Argentine – J707 et J708 – Il commence à faire un peu frais… mais c’est tellement beau !

J707 – Samedi 2 avril – San Martin de Los Andes à Perfect Bivouac – 21km D+560m


Heureusement que nous ne sommes pas le 1er avril, sinon vous auriez cru à un poisson d’avril, une farce vu le nombre important de kilomètres aujourd’hui! Mais non, c’est bien la réalité du jour et en plus, c’est un choix de notre part.
Ce matin, la douloureuse a eu lieu à 7h, un sacrilège en ce week-end. Le réveil fut si tot pour moi qu’il faisait encore nuit. Et s’il y a bien une chose que je n’aime pas, c’est me lever avant le soleil, comme en hiver en France, quand tout est noir, froid et non avenant! Je suis du soir, pas du matin, un point c’est tout! Mais, je ne suis pas la seule… Alors, après bien des encouragements personnels à moi-même puis aux loulous, on se décide à se lever tous les trois et rejoindre Sylvain déjà au fourneau pour le lait chaud.

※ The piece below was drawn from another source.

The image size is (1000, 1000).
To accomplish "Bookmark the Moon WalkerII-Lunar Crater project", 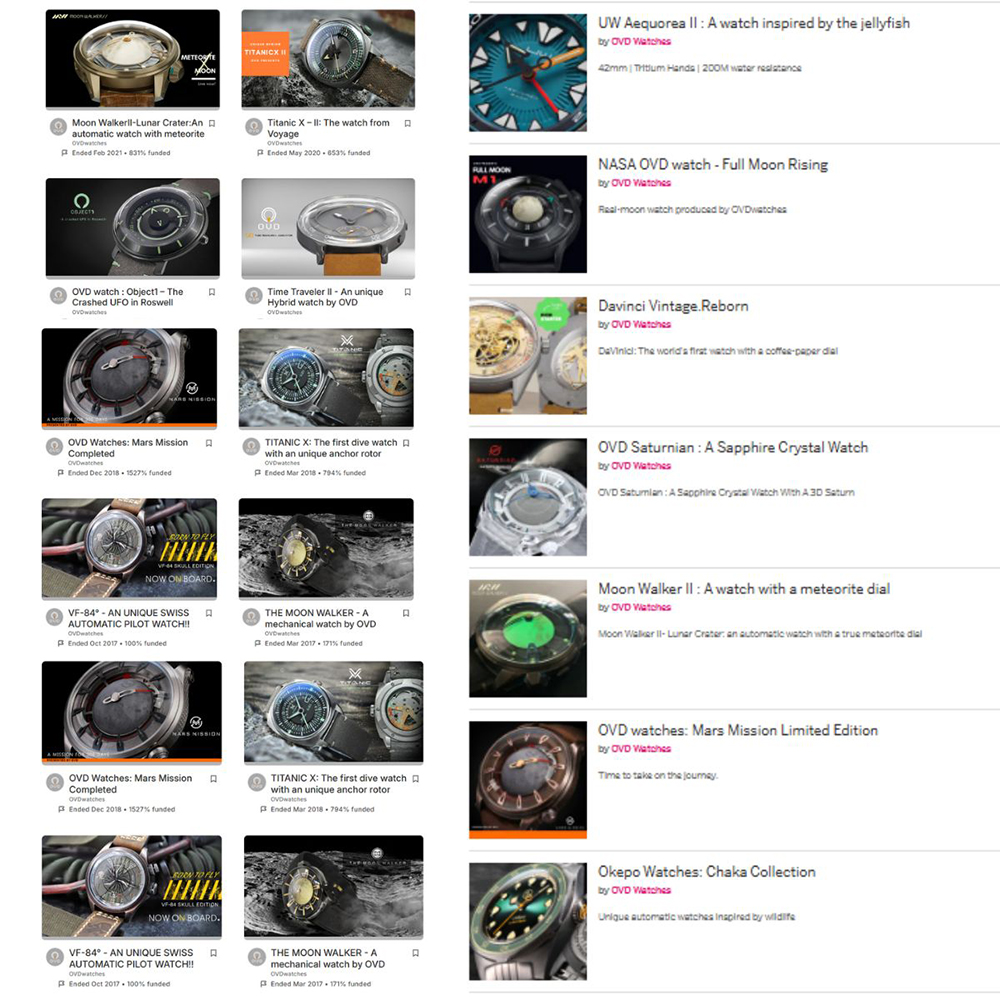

On se couvre, bonnets, polaires, doudounes, gants, sous-vêtements techniques et pantalons de ski : la totale quoi! Et à la frontale s’il vous plaît, pour ajouter à l’ambiance mystérieuse des lieux près de la rivière.


Autour de la table en bois, sur les cartons posés sur les bancs, les fessiers des enfants se posent pour le petit-déjeuner. Le camping a eu la bonne idée de mettre à disposition une fontaine d’eau chaude… idéale pour nos boissons indispensables du matin pour les adultes. Il a encore gelé cette nuit. Pendant qu’ils déjeunent, nous nous affairons dedans et autour de la tente, pour rassembler nos affaires. Le jour pointe son nez à travers les branchages lorsqu’elle est démontée et que tout rentre dans les sacoches étanches. Un record de temps! Mais c’etait programmé: la météo annonce de la pluie pour midi et il fait 7 degrés à cette heure-ci et aussi, à 9h, nous devons passer à la mercerie récupérer ma polaire et sa fermeture éclair toute neuve. C’est pourquoi on s’est activés tôt pour être à l’ouverture et ensuite filer pour éviter au maximum la pluie et monter sur le plateau. A 8h45, on décolle de notre camping et l’on traverse la ville, bien calme. Peu de boutiques et de restaurants sont ouverts. Une polaire plus tard et une boulangerie où nous faisons un petit écart, et 4 cyclos débarquent sur le bord du lac Lacar. Le ciel paraît menaçant sur les sommets des collines autour, alors la photo souvenir sur le ponton est vite prise avant de quitter San Martin et de longer son lac paisible sur 5 km.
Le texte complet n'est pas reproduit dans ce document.